FOR about a decade before the crisis, institutional investors were happy to accept that the currency markets were an area where active fund managers could add value. But they lost their faith in the asset class during 2008 when many currency managers lost money. Some of those managers who were running quantitative strategies and who were relying on the continuation of the carry trade were particularly badly burned. Carry trade strategies tend to suffer at times of heightened market uncertainty and volatility as investors pull out of risky currencies.
Although investors are now likely to be operating on a once-bitten, twice-shy basis, they should be reconsidering currency as a stand-alone asset class even though volatility is higher than it was before the crisis.
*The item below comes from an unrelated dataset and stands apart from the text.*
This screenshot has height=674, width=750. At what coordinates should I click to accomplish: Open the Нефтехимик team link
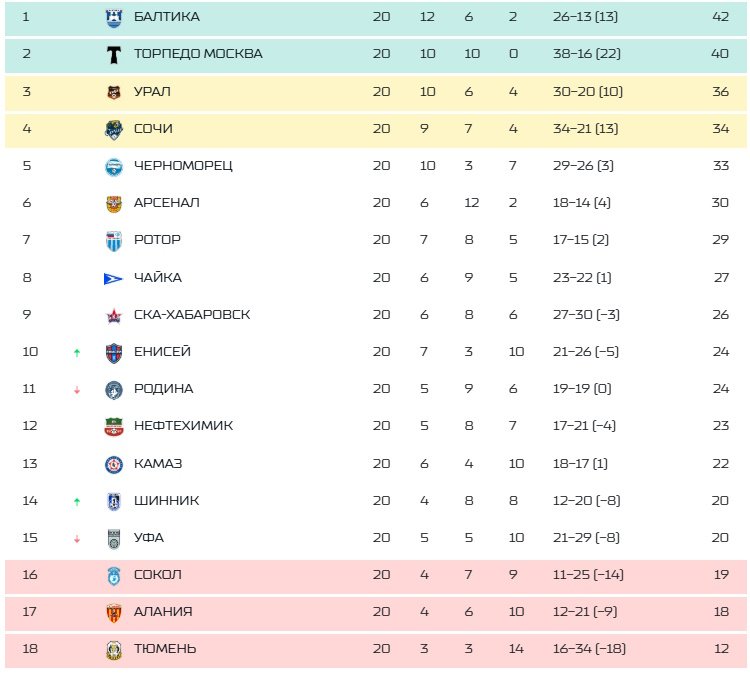(x=183, y=426)
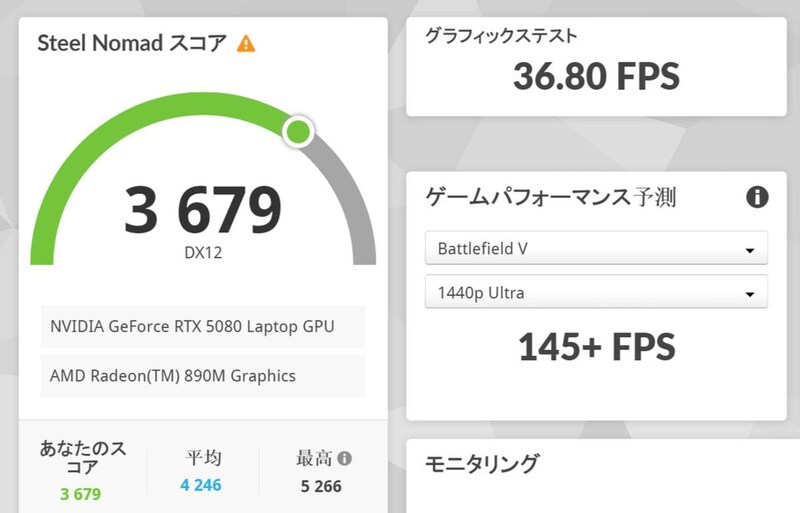Expand the 1440p Ultra resolution dropdown
The height and width of the screenshot is (513, 800).
pos(596,292)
Vineer Bhansali, managing director and portfolio manager at Pimco, explains: “Greater volatility – as well as political factors involving conflicting geographic blocks – creates risk, certainly, but also creates a lot of opportunity and that means now is a potentially attractive time to invest in currencies.”
He adds: “Certainly, volatility going forward is likely to be higher than it was in 2005, 2006, and early 2007. Our best estimate is that currency volatility is probably going to return to where it was in the mid to early part of the last decade – oscillating in the neighbourhood of 10 per cent.”
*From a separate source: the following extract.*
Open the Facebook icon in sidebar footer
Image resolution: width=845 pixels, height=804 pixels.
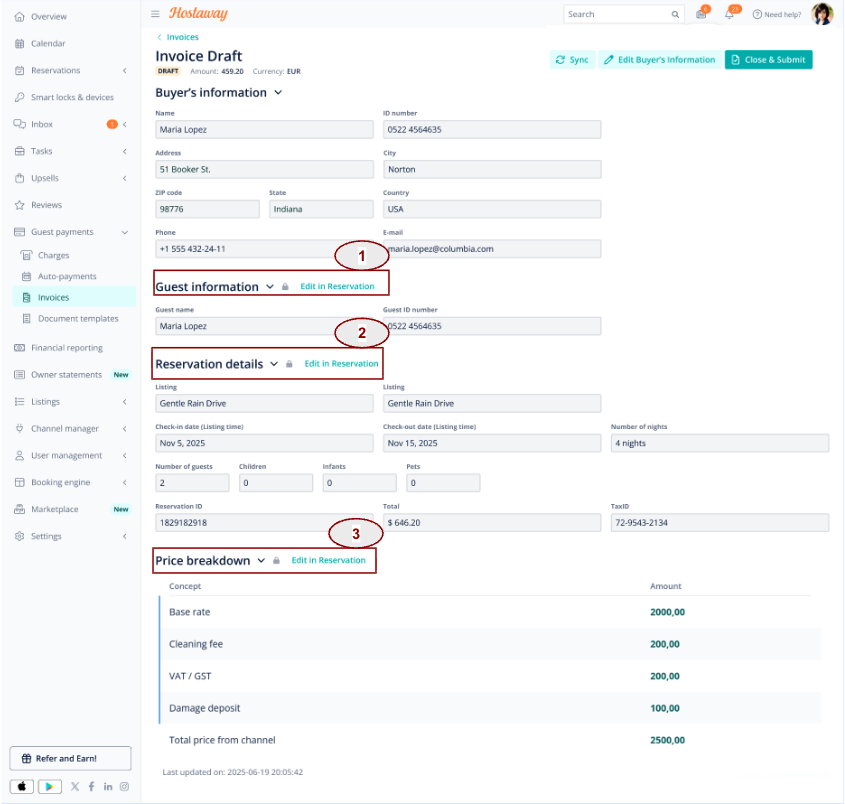(92, 787)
The FX markets are also still liquid and highly transparent. Currency markets retained their liquidity when other financial markets seized up in late 2008. Furthermore, at a time when equity volumes are still reduced and investors are still keeping some cash on the sidelines, FX is looking increasingly appealing. Amos Galvin, head of strategy at Macro Currency Group, says that there has been a renewed interest in foreign exchange because investors now have a greater appetite for liquidity and transparency.
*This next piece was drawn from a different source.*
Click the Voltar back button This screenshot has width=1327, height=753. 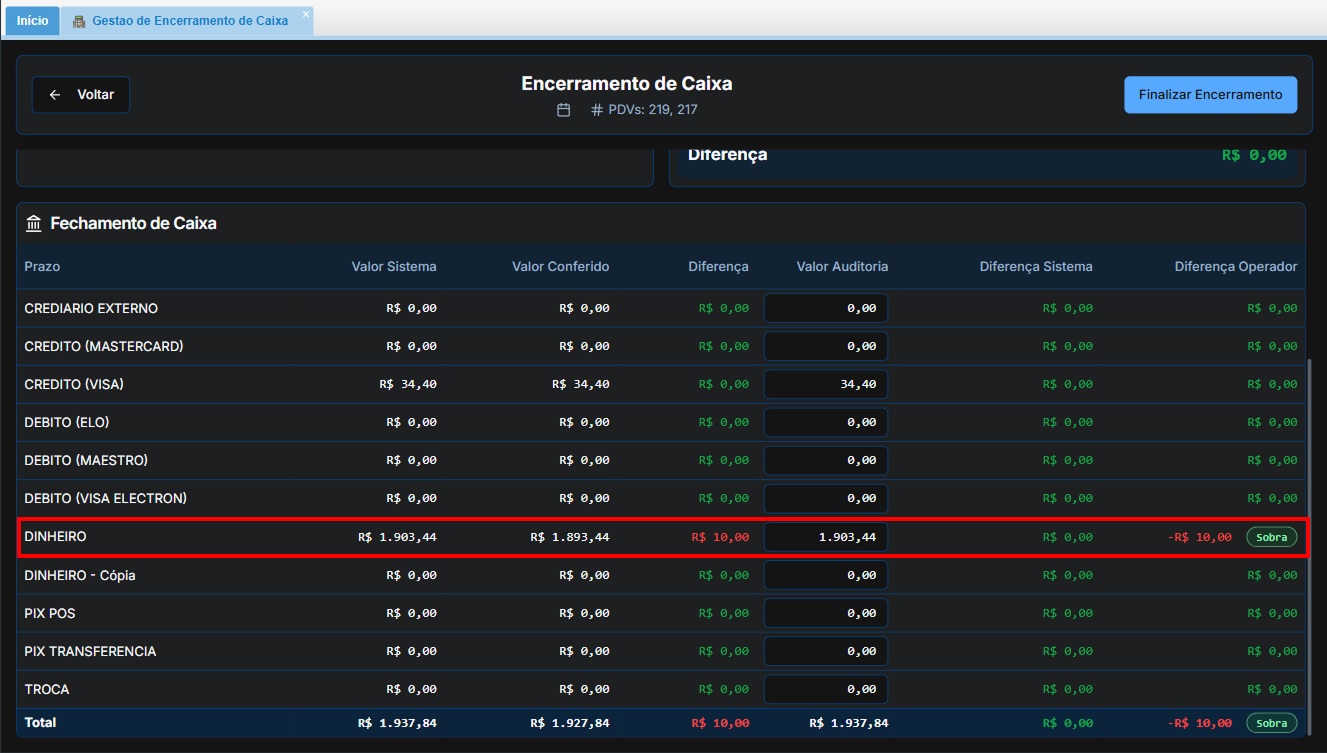click(81, 95)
Macro Currency Group is primarily suited for institutional investors but head of distribution Ashley Shaw says that the group has seen growing interest from private banks, big wealth managers and smaller pension schemes. The firm, which is part of Principal Global Investors, has a Ucits fund with a minimum investment of £10,000 slated for the first quarter of 2011.
Even more appealing at the moment is foreign exchange’s lack of correlation with other asset classes. Research from BarclayHedge, a US-based provider of alternative investment performance data, shows that the correlations between currencies and various asset classes is still extremely low.
The BarclayHedge currency management index between its inception in 1987 and the first quarter of 2010 shows that the highest positive correlation is only 0.26 – with hedge funds – while currency returns have not moved at all with equities over this period. (See chart.)
But while they are not currently highly correlated with other asset classes, you can use currencies to access other assets. For example, Henderson’s head of currency Bob Arends points out that through currencies, you have very strong access to emerging markets. “Of the performance in emerging market equities and local currency denominated debt, 80 to 100 per cent can come from foreign exchange,” he explains.
Institutional investors should try to put the difficulties of 2008 behind them but they must be aware of the range of approaches used by fund managers ranging from the purely quantitative and algorithmic to a highly discretionary macro approach. For example, Macro Currency Group has never had any allocation to carry and takes a directional view rather than having targets. In contrast at Henderson, Arends’ Horizon Global Currency fund focuses on delivering absolute returns throughout the market cycle and employs a disciplined carry trade investment strategy. “What we have seen from academic research is that the major source of return comes from carry and trend. If you combine these two into a strategy you will generate performance over market cycles,” he says. Pimco seeks intelligent carry, which it defines as carry that it can understand from a macro basis, but also monitors momentum and valuation.
In the search for liquidity and uncorrelated returns, the need for due diligence on the fund to understand the investment strategy cannot be greater.